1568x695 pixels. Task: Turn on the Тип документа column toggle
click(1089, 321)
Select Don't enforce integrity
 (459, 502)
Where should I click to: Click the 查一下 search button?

INSTRUCTIONS TO FOLLOW: Line by line, retype the data exactly as written.

WRITTEN SOLUTION:
1568x695 pixels. Task: Turn on the Тип документа column toggle
click(1089, 321)
Select Don't enforce integrity
 (459, 502)
Where should I click to: Click the 查一下 search button?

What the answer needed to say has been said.